Su búsqueda continuó pero, tan pronto como terminó de revisar todos los muebles, cayó en la cuenta de que no encontraría algo como lo que ella vestía. Decidió entonces que era hora de ser irracional y marchó irritada, envuelta en una larga sábana que antes cubría la cama. Se sentía convencida de que aquello se trataba de una broma muy desagradable y tenía que hacer algo al respecto, aunque no sabía bien qué era lo que buscaba. Fue de cuarto en cuarto, azotando las puertas sin prevenir a quién encontraría, lo único que deseaba era toparse con alguien a quien pudiese gritarle y liberarse de la rabia absurda que la invadía. Cansada, abrió una puerta más con un solo empujón luego de lo que pareció ser una decena de ellas y halló detrás a la única persona con quien no quería tropezar.

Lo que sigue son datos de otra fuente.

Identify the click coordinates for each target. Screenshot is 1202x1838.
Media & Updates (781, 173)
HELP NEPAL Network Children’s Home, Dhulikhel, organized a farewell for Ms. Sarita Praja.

—¡Ay no! —exclamó al ver a Alí allí, cayendo en la cuenta de su absurda reacción—. Disculpa, lo que pasa es que yo… —quiso justificarse, avergonzada.

Él, al observarla, se puso de pie enseguida luciendo una expresión de alarma.

—¿Qué sucede? ¿Por qué vienes así? —indagó mientras se acercaba a ella con los brazos extendidos—. ¿Te ha ocurrido algo?

El joven tenía todavía en las manos un grueso libro que ojeaba antes de que fuera interrumpido con la extraña entrada.

—Lo que pa… —dudó un instante, pero tenía que decirlo y debía hacerlo lo más delicado posible—. Mira, Alí, no quiero ser grosera contigo, pero es que la ropa… no es… ¿Entiendes? —musitó lo último, siendo incapaz de verlo a los ojos.

El joven hizo un gesto en señal de entendimiento.

—Comprendo. Fue lo único que encontramos para ti. Las mujeres de aquí visten de esa manera, pero veré qué puedo hacer para que te sientas cómoda. Por ahora será mejor que vayas a tu habitación, te enfermarás si permaneces así. En un momento envío algo apropiado. —Su voz sonó tan cálida que la tranquilizó en menos de un minuto. Él tenía el extraño poder de hacerla calmar y eso la asustaba.